BY JILLIAN JORGENSEN
Police and federal Drug Enforcement Administration officers shut down a budding marijuana farm on Joppa Hill Road on Thursday, July 16, seizing 139 plants and arresting one Manchester man that police said was the lead grower.
The arrest came after a two-month investigation that was a collaboration between the DEA’s high-intensity drug area task force and Bedford police.
The investigation began after Hooksett police received a tip about the growing operation. “I think all agencies involved did a very good job,” Police Chief David C. Bailey said.
Detective Matt Fleming said that, had the plants matured, they would have been worth more than $100,000. “It’s pretty substantial, especially for this area,” Fleming said.
Each plant yields about 1 pound of marijuana, he said. “Right now, the plants are starting to show size, shape and form,” he said. “These were only going to get bigger.”

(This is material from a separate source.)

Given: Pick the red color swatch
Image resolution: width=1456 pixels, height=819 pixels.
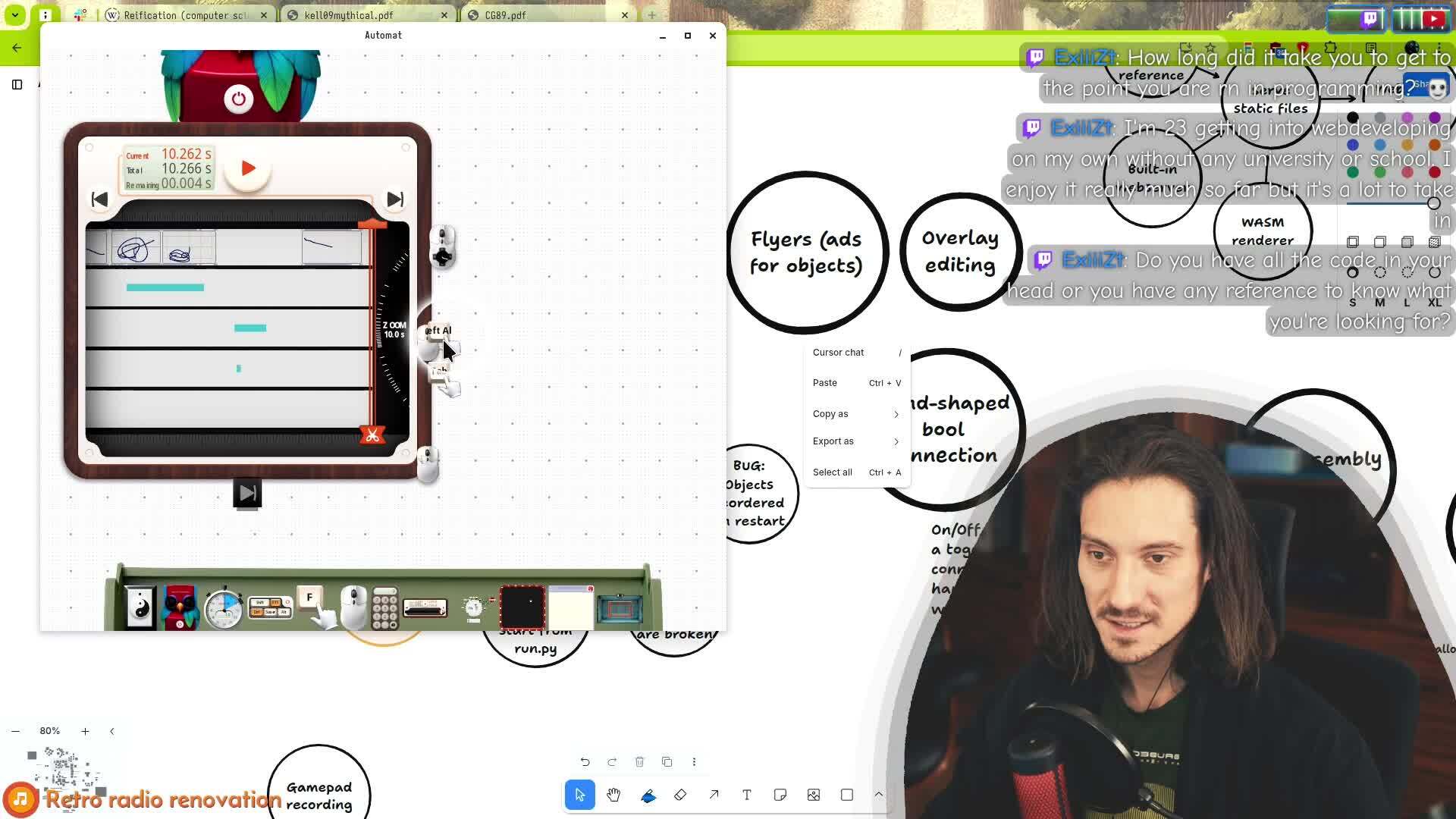Looking at the screenshot, I should [1434, 172].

John Anjim, 38, of Penacook Street in Manchester was charged with conspiracy to manufacture a controlled drug, possession of a controlled drug with intent to distribute and transporting drugs in a motor vehicle. Police said they found marijuana and pills in his car, and marijuana and cash in his apartment.
Anjim is being held on $15,000 cash or corporate surety bond at the Valley Street Jail, Fleming said. He is scheduled to be arraigned on July 27 in Merrimack District Court, police said.
Fleming said the property on Joppa Hill Road belonged to “an associate” of Fleming’s, but would not say whether the property owner was aware of the operation.
“We feel we’ve been successful in making an arrest of the primary person responsible for growing there,” he said.
The plants were well-hidden in a rural area, he said, but he declined to provide the address of the bust. Outdoor growth sites can be hard to hide because the plants need sunlight, and the growers need access to the plants, he said.
“They sort of fall to their own demise because they certainly need the ability to have sunlight and need to access the area for the grow to work,” he said.
He would not say where the tip came from, but said the plants would not have been noticed by neighbors. “They weren’t driving by 140 plants going, ‘Check out the grow,’” he said.